A staggering $6B in ETH burnt so far, Ethereum 2.0 getting closer

  • In eight months since the introduction of EIP-1559, more than 2 million ETH have been burnt.
  • All eyes are currently on the Ethereum 2.0 development as the network switch is likely to happen this year.

Last August 2021, Ethereum introduced the EIP-1559 protocol that brings along an ETH burning mechanism to control gas fees. Eight months later, Ethereum has burnt a staggering $6 billion worth of ETH so far. Meaning, the world’s second-largest crypto has destroyed a total of 2 million ETH ever since introducing this mechanism.

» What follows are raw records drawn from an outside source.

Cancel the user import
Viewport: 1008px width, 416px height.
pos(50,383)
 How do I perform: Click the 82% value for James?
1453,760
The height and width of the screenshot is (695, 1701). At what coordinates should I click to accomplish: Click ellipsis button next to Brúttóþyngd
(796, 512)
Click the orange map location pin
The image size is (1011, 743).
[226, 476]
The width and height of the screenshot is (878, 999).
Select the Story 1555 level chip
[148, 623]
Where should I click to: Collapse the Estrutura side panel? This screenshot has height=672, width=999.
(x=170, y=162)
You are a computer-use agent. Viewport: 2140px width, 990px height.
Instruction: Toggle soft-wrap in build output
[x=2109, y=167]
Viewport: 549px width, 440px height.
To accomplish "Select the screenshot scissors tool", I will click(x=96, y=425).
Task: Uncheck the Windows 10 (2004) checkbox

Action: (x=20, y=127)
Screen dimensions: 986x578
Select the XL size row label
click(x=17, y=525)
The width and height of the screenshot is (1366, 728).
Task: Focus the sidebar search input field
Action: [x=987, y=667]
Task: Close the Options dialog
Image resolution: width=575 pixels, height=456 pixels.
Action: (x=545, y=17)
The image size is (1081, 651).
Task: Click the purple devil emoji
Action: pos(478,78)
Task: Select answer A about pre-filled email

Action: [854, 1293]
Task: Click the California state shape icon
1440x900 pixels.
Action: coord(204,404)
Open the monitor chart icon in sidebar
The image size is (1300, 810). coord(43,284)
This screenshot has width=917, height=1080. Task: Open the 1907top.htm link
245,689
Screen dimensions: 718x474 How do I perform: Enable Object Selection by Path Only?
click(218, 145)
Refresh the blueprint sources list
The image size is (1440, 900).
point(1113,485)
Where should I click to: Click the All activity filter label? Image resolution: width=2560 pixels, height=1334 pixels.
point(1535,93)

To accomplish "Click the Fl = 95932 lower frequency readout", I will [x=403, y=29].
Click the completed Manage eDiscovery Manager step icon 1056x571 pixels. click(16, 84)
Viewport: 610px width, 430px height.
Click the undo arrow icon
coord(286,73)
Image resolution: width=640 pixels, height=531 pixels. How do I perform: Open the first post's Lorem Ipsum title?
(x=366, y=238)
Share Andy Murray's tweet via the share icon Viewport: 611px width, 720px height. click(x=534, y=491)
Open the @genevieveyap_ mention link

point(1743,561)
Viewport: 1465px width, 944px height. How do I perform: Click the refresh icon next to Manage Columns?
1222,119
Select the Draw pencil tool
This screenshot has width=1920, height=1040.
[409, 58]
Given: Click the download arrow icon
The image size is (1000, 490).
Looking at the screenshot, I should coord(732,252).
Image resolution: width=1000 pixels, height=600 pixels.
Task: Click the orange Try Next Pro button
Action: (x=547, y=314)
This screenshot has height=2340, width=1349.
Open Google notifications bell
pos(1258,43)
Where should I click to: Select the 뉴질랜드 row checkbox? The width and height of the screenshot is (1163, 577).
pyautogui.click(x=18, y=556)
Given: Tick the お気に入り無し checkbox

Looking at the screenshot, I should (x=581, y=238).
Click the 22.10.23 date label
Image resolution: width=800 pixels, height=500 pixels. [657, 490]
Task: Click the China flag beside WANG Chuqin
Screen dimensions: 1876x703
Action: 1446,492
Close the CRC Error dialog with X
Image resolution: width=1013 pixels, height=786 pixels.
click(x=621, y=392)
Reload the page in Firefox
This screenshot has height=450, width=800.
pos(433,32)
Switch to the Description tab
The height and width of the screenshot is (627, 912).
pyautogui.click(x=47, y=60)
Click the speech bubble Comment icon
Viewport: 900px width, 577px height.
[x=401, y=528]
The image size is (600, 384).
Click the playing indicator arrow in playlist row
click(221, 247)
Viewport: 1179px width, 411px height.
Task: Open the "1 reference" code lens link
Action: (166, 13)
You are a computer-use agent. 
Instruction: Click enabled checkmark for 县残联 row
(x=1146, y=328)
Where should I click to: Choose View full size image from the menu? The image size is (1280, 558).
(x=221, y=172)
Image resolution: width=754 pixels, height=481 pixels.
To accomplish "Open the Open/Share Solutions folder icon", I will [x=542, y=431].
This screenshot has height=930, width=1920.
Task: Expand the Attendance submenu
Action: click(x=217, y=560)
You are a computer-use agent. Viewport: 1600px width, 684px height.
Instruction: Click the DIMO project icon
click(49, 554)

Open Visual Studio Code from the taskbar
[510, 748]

Watch The Burn has created a dashboard monitoring the entire burn mechanism. As of press time, it shows that the Ethereum network has burned a total of 2,001,093 ETH which is now out of circulation.

Ethereum hosts a large number of DeFi, DApps, and other smart contracts on the platform. It’s like a giant decentralized computing machine with servers distributed across the world. However, Ethereum has faced major issues with network congestion. This has ultimately resulted in the surge of gas fees which has become a pain for investors and network users.

The Ethereum Improvement Proposal 1559 has restructured the network fee. The EIP-1559 splits the fee into base fees and tips awarded to the miners. The network then burns the base fee and removes the equivalent ETH moving it out of circulation. This ultimately creates a deflationary effect resulting in fewer and fewer Ethereum.

Ethereum 2.0 coming very soon

The wait for Ethereum 2.0 is likely to end this year. As per Ethereum co-founder and ConsenSys CEO Joseph Lubin, the Ethereum 2.0 launch can happen as early as Q2 2022. During this year’s Camp Ethereal, Lubin also said that the Proof-of-Stake (PoS) Ethereum 2.0 “Consensus Layer” will improve the network’s transaction speed while lowering costs. It “will lay to rest Ethereum’s carbon or energy footprint problem,” he added.

The PoS mechanism of Ethereum 2.0 is certainly more environmental-friendly in comparison to the existing PoW network. Furthermore, it reduces the risk of a 51 percent attack on the network along with added security. Lubin explained:

Another exciting thing about moving to proof-of-stake is that proof-of-work requires a lot of issuance of ether [the term used to describe Ethereum the cryptocurrency rather than the network]in order to incentivize these people with heavy infrastructure, to lend their resources and validate transactions on the network. So if you have very light infrastructure, then you can issue much less ether per block that’s constructed.

On the other hand, Ether (ETH) has been showing strength recently with its price moving closer to $3,000 levels. Furthermore, there’s some fresh buying initiated by Ethereum whales. On-chain data provider Santiment noted:

Ethereum has surged back above $2,900 for the first time since March 2nd, and whale transactions are on the rise big time. Yesterday was the first day with over 7,000 $100k+ transactions on the $ETH network since the #war news broke.